**ABOUT THIS EXERCISE:** The reply should be an exact transcription of every record.

**AVAILABLE DATA:**

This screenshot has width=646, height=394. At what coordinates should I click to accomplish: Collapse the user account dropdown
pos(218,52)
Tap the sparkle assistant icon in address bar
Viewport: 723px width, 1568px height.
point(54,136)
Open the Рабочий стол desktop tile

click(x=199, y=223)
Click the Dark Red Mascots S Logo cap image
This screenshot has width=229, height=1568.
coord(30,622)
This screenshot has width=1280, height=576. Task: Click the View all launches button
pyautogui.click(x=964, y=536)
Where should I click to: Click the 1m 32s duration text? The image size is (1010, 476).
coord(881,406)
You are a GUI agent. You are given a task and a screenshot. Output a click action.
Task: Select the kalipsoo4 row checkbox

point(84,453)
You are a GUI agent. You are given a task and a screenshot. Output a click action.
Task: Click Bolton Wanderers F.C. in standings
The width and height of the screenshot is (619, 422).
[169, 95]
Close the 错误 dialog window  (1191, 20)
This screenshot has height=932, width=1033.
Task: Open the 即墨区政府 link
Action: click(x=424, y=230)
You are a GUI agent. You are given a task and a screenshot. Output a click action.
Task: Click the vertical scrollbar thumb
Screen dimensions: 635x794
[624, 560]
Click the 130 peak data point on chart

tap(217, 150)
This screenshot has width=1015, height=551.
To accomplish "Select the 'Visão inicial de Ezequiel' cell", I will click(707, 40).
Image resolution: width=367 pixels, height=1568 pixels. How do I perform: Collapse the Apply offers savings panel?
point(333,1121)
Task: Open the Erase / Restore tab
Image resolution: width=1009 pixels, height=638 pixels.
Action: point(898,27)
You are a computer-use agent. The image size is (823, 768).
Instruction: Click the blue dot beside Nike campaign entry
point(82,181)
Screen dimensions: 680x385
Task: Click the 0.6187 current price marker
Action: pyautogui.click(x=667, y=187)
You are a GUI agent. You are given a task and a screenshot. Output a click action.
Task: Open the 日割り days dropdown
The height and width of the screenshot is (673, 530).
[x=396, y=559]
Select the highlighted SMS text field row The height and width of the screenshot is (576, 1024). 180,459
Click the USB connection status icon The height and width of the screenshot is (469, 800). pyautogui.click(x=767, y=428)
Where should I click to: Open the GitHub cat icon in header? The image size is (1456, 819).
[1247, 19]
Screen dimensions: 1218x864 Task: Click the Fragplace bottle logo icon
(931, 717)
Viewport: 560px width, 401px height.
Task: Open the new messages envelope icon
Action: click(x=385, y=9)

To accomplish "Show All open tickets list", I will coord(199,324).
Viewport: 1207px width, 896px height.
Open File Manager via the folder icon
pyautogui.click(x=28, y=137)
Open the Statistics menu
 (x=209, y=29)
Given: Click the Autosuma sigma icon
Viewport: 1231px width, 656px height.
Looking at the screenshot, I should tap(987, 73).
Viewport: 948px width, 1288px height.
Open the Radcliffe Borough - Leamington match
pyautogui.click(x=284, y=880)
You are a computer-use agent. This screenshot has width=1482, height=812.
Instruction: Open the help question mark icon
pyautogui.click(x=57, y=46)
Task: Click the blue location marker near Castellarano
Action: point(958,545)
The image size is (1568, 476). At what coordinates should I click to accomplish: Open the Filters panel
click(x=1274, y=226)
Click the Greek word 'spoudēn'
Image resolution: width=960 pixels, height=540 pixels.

**OUTPUT FOR THIS TASK:**
This screenshot has width=646, height=394. At what coordinates should I click to accomplish: Collapse the user account dropdown
pos(218,52)
Tap the sparkle assistant icon in address bar
Viewport: 723px width, 1568px height.
point(54,136)
Open the Рабочий стол desktop tile

click(x=199, y=223)
Click the Dark Red Mascots S Logo cap image
This screenshot has width=229, height=1568.
coord(30,622)
This screenshot has width=1280, height=576. Task: Click the View all launches button
pyautogui.click(x=964, y=536)
Where should I click to: Click the 1m 32s duration text? The image size is (1010, 476).
coord(881,406)
You are a GUI agent. You are given a task and a screenshot. Output a click action.
Task: Select the kalipsoo4 row checkbox

point(84,453)
You are a GUI agent. You are given a task and a screenshot. Output a click action.
Task: Click Bolton Wanderers F.C. in standings
The width and height of the screenshot is (619, 422).
[169, 95]
Close the 错误 dialog window  (1191, 20)
This screenshot has height=932, width=1033.
Task: Open the 即墨区政府 link
Action: click(x=424, y=230)
You are a GUI agent. You are given a task and a screenshot. Output a click action.
Task: Click the vertical scrollbar thumb
Screen dimensions: 635x794
[624, 560]
Click the 130 peak data point on chart

tap(217, 150)
This screenshot has width=1015, height=551.
To accomplish "Select the 'Visão inicial de Ezequiel' cell", I will click(707, 40).
Image resolution: width=367 pixels, height=1568 pixels. How do I perform: Collapse the Apply offers savings panel?
point(333,1121)
Task: Open the Erase / Restore tab
Image resolution: width=1009 pixels, height=638 pixels.
Action: point(898,27)
You are a computer-use agent. The image size is (823, 768).
Instruction: Click the blue dot beside Nike campaign entry
point(82,181)
Screen dimensions: 680x385
Task: Click the 0.6187 current price marker
Action: pyautogui.click(x=667, y=187)
You are a GUI agent. You are given a task and a screenshot. Output a click action.
Task: Open the 日割り days dropdown
The height and width of the screenshot is (673, 530).
[x=396, y=559]
Select the highlighted SMS text field row The height and width of the screenshot is (576, 1024). 180,459
Click the USB connection status icon The height and width of the screenshot is (469, 800). pyautogui.click(x=767, y=428)
Where should I click to: Open the GitHub cat icon in header? The image size is (1456, 819).
[1247, 19]
Screen dimensions: 1218x864 Task: Click the Fragplace bottle logo icon
(931, 717)
Viewport: 560px width, 401px height.
Task: Open the new messages envelope icon
Action: click(x=385, y=9)

To accomplish "Show All open tickets list", I will coord(199,324).
Viewport: 1207px width, 896px height.
Open File Manager via the folder icon
pyautogui.click(x=28, y=137)
Open the Statistics menu
 (x=209, y=29)
Given: Click the Autosuma sigma icon
Viewport: 1231px width, 656px height.
Looking at the screenshot, I should tap(987, 73).
Viewport: 948px width, 1288px height.
Open the Radcliffe Borough - Leamington match
pyautogui.click(x=284, y=880)
You are a computer-use agent. This screenshot has width=1482, height=812.
Instruction: Open the help question mark icon
pyautogui.click(x=57, y=46)
Task: Click the blue location marker near Castellarano
Action: point(958,545)
The image size is (1568, 476). At what coordinates should I click to accomplish: Open the Filters panel
click(x=1274, y=226)
Click the Greek word 'spoudēn'
Image resolution: width=960 pixels, height=540 pixels.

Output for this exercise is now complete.